Lutetium treatment is a peptide receptor isotope treatment where lutetium isotope (Lu-177) is the radiating substance. The treatment is suitable mainly with tumours that are found to contain somatostatin receptors. The method is typically used to treat metastasized neuroendocrine tumours (e.g. GEP-NET) in the intestines, for example (“carcinoid tumours”). These tumours are relatively rare.

During the treatment, the radiopharmaceutical is given as an infusion and, at the same time, the patient is given a nephroprotective dose of amino acid solution and/or plasma expander.

After the infusion, the radiation dose in the tumour and in the organs is determined with the help of SPECT-CT imaging. After the radiopharmaceutical infusion, the isotope distribution is tracked with multiple imaging sessions, sometimes up to one week after the treatment.

Demanding technique

The technique is so demanding that peptide receptor treatments have been centralised to a few centres worldwide. Until now, Finnish patients have been treated abroad, mainly in Uppsala. Docrates Cancer Center started regular lutetium treatments in the spring of 2010.

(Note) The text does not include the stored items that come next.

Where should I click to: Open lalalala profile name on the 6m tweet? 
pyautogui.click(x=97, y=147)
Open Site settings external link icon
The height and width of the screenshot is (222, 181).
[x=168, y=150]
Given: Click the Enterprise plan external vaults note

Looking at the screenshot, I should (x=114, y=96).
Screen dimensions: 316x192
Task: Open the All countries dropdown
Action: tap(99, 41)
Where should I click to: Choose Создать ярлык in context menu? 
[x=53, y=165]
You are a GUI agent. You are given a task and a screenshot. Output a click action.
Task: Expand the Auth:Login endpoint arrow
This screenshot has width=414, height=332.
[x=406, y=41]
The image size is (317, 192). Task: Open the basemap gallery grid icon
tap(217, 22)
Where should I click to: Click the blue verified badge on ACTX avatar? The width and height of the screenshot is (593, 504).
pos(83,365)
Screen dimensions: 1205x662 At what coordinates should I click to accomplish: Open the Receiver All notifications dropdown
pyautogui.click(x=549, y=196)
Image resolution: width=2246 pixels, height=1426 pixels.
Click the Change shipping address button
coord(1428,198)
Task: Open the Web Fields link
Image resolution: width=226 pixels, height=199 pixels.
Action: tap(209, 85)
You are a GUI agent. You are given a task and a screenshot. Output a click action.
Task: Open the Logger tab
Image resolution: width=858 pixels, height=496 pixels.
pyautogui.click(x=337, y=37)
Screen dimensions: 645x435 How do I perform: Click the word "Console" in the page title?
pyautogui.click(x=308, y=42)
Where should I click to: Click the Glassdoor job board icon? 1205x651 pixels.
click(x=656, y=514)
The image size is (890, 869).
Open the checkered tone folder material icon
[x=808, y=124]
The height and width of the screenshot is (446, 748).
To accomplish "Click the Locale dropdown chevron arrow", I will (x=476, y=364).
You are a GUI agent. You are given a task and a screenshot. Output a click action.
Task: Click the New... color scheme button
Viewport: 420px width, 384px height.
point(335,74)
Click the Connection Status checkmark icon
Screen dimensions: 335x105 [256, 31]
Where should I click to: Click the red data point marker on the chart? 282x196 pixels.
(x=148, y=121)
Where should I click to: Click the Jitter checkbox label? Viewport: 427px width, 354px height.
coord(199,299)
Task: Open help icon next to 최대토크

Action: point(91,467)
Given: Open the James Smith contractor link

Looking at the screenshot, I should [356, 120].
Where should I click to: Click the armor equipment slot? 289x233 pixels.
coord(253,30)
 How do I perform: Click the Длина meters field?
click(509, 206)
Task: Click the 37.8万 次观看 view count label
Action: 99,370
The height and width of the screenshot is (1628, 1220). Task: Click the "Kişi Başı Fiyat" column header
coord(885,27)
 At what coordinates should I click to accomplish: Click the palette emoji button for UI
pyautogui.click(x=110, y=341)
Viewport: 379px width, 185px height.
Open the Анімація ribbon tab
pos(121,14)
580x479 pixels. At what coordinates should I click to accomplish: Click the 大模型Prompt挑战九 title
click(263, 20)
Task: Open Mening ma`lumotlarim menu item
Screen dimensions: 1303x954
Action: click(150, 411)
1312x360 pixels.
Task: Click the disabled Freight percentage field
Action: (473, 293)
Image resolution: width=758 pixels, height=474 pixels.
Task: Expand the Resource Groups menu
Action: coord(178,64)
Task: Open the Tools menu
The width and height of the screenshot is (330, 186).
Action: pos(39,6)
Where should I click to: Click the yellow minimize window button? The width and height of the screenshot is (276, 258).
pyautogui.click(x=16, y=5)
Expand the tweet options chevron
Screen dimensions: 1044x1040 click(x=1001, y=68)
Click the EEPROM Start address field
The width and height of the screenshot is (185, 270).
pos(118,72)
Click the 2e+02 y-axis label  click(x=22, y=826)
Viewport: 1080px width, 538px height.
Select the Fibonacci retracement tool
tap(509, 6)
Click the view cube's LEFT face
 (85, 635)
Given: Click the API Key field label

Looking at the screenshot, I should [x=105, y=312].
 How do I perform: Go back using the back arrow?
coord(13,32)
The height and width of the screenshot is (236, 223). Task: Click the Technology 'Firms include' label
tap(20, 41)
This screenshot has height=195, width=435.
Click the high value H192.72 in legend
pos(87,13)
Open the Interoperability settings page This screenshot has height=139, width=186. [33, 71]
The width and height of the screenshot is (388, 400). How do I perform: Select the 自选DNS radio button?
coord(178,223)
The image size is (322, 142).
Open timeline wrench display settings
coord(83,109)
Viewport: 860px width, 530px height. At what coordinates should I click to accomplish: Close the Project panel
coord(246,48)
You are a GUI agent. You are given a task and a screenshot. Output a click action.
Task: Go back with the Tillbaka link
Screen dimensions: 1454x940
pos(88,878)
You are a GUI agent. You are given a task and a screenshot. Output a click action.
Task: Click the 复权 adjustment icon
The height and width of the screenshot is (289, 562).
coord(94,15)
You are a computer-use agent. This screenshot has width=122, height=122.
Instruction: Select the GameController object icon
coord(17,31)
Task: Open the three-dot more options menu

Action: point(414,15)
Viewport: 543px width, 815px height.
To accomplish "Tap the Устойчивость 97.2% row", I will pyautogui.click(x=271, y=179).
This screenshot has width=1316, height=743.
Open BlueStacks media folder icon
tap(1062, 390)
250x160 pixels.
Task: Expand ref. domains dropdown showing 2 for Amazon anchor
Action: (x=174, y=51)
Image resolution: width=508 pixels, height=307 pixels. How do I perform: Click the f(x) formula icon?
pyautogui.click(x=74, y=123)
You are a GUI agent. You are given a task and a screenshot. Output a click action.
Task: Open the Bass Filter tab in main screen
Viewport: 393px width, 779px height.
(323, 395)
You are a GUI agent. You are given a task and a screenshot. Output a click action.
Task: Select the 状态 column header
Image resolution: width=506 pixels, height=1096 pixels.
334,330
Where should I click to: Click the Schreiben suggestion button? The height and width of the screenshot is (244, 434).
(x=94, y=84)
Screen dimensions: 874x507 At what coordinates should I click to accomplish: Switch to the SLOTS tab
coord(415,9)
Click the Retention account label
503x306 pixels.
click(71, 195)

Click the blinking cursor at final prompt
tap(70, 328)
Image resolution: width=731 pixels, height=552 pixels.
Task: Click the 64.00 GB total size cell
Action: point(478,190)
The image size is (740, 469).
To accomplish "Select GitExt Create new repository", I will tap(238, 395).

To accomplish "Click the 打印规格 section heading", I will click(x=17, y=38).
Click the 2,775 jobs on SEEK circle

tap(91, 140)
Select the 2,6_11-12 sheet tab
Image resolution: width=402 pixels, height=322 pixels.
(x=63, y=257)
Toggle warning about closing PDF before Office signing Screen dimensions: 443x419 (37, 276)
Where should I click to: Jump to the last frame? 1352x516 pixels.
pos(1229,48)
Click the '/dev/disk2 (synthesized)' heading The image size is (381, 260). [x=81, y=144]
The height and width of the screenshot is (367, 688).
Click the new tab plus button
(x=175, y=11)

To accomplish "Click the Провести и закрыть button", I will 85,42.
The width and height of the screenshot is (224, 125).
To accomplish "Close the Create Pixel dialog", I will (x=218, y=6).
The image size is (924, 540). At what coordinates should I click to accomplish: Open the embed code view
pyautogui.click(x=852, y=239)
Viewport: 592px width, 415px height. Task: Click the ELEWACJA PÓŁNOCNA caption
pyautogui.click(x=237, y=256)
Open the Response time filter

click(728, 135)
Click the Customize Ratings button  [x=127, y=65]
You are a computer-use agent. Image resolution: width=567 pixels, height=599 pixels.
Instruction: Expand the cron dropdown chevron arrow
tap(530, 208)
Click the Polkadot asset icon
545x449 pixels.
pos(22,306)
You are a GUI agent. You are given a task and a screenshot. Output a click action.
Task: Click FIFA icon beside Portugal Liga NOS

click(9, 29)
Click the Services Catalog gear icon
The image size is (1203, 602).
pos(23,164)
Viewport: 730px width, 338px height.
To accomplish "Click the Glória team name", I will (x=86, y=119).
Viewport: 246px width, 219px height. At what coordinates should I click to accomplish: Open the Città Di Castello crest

Lutetium has a powerful destructive effect on the tumour cells, but its range is short, only 2 millimetres. For this reason, the treatment series consist of four sessions every 8–10 weeks. In some cases the treatment may be curative, but it is also used to control cancer symptoms.

Lutetium treatment can be combined with drug and radiation therapies. The isotope yttrium-90 can be used in peptide receptor treatment, which has a longer range than lutetium, up to 11 mm, and a shorter half-life. Yttrium-90 is not as radioactive as lutetium-177, but its range is broader. Yttrium-90 also radiates less into the environment than Lu-177. Neither treatment poses a danger to the environment due to the radiation levels. The day following the treatment is spent in the hospital.

Yttrium treatments are given in series of two treatments every 8–12 weeks. The isotope treatments are planned on the basis of the diagnosis and the dose calculation measurements or, in other words, based on SPECT-CT imaging.

Lutetium in the treatment of metastatic prostate cancer

In January 2017 our hospital became the first in Finland to introduce cancer treatments with the new Lutetium-177-PSMA radiopharmaceutical. The treatment enables effective destruction of prostate cancer metastases outside the skeleton without any major adverse effects.

The radiopharmaceutical Lu-177 is able to bind to PSMA molecules found on the cell surface of prostate cancer cells regardless of their location. The radiation source can thus be directed directly into the cancer cells or their immediate vicinity. A PET-CT examination with Gallium-68-PSMA tracer is required prior to the treatment in order to make sure that the metastases react to Lu-177-PSMA.

Lu-177-PSMA treatment is administered intravenously and its most common side effect is dryness in mouth. The treatments are given in line with the patient’s individual treatment plan, generally 2-6 times every 4-6 weeks.

A multi-professional team, led by nuclear medicine docent and specialist Kalervi Kairemo, is in charge of peptide receptor treatment at Docrates Cancer Center.